Era una maldición evocar demasiados recuerdos mortales durante nuestra existencia vampírica. Ser viejo equivalía a experiencias y conocimientos sublimes. Por lo demás, esa maldición poseía cierta magnificencia, un esplendor innegable.

Se me ocurrió pensar que si Louis decidía poner fin a su vida, a su periplo sobrenatural, yo no sabría cómo justificarlo ante Lestat o Armand, o ante mí mismo.

Al cabo de una semana recibí una carta de Merrick escrita de su puño y letra. Había regresado a Luisiana.

Querido David:

Ven a mi vieja casa mañana por la tarde, tan pronto como puedas. Por suerte, el guarda no estará. Me encontrarás sola en la habitación delantera.

Deseo conocer a Louis y que él mismo me indique lo que quiere que haga.

En cuanto a esos objetos que habían pertenecido a Claudia, tengo el rosario, el diario y la muñeca.

Ya nos ocuparemos más tarde de lo demás.

Apenas podía contener mi entusiasmo. Esperar hasta el día siguiente iba a ser un tormento. Enseguida me dirigí a Ste. Elizabeth's, el edificio donde Lestat pasaba sus horas solitarias durmiendo sobre el viejo suelo de la capilla. Al entrar me encontré a Louis, sentado en el mármol junto a Lestat, leyendo en voz baja un libro antiguo de poesías inglesas.

Le leí a Louis la carta de Merrick.

El semblante de Lestat no registró el menor cambio.

—Sé dónde está la casa —dijo Louis. Estaba muy excitado, aunque creo que se esforzaba en ocultarlo—. No faltaré. Supongo que debí pedirte permiso. El caso es que anoche fui a localizar la casa.

—Perfecto —respondí—. Nos encontraremos allí mañana por la tarde. Pero escucha, debes…

—Anda, dilo —me pidió Louis suavemente.

—Debes tener en cuenta que es una mujer muy poderosa. Hemos jurado protegerla, pero no pienses ni por un momento que es débil.

—Siempre estamos arriba y abajo con el tema de Merrick —dijo Louis pacientemente—. Lo comprendo. Entiendo lo que quieres decir. Cuando decidí tomar este camino, me preparé para cualquier desastre que pudiera ocurrir. Y mañana por la noche me prepararé tan a fondo como sea posible.

Lestat no mostraba señal de haber oído nuestra conversación. Seguía postrado como antes, con su chaqueta de terciopelo roja arrugada y llena de polvo, y su pelo rubio alborotado.

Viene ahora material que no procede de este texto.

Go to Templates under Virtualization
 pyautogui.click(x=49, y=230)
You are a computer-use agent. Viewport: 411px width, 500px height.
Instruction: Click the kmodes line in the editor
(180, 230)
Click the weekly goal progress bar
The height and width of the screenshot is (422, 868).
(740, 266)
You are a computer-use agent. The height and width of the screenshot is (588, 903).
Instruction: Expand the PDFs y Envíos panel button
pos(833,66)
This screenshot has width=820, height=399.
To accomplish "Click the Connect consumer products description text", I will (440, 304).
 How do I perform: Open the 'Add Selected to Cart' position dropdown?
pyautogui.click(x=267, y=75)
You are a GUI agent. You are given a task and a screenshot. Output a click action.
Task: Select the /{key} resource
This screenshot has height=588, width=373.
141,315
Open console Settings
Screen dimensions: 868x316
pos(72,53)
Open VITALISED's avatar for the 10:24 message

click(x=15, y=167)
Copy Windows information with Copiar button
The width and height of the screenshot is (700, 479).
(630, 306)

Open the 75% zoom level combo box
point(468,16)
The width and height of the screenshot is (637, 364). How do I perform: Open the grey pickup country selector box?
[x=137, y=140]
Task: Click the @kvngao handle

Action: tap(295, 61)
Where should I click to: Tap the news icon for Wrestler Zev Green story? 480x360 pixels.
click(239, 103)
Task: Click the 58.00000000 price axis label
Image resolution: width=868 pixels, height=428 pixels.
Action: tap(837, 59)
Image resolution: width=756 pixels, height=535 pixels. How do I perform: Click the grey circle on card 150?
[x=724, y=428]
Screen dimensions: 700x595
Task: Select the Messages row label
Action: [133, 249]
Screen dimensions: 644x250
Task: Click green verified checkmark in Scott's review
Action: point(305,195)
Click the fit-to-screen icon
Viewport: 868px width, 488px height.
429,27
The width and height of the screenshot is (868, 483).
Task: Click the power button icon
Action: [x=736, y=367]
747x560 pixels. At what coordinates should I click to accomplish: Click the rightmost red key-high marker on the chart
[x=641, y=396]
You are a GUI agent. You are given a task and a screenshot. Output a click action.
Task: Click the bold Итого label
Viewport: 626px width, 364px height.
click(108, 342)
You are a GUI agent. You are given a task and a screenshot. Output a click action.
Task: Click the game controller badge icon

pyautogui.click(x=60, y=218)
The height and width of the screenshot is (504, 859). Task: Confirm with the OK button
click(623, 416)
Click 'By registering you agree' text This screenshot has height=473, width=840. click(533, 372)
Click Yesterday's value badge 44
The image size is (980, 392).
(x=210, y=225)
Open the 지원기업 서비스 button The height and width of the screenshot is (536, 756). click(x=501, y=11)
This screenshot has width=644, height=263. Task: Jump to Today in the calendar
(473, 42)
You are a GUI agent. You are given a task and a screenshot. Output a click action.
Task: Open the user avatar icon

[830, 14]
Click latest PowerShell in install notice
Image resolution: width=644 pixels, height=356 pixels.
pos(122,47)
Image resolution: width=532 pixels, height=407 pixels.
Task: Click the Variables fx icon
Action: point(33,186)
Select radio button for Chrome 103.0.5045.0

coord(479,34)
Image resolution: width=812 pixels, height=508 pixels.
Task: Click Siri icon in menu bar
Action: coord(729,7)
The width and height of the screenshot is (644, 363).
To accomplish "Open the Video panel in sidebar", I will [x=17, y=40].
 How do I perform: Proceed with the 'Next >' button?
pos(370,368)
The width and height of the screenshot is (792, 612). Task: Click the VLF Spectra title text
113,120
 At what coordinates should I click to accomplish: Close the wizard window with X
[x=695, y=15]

Me arrodillé y deposité un beso respetuoso en la mejilla de Lestat. Él siguió con la mirada fija en la penumbra. De nuevo tuve la clara impresión de que su alma no se hallaba dentro de su cuerpo, al menos de la forma que nosotros lo entendemos. Deseaba contarle nuestro propósito, pero no estaba seguro de querer que él lo supiera. Pensé que de haber sabido Lestat lo que nos proponíamos, habría tratado de impedírnoslo. Qué lejos de nosotros debían de estar sus pensamientos.

Cuando me marché, Louis siguió leyendo con voz queda, melodiosa y levemente apasionada.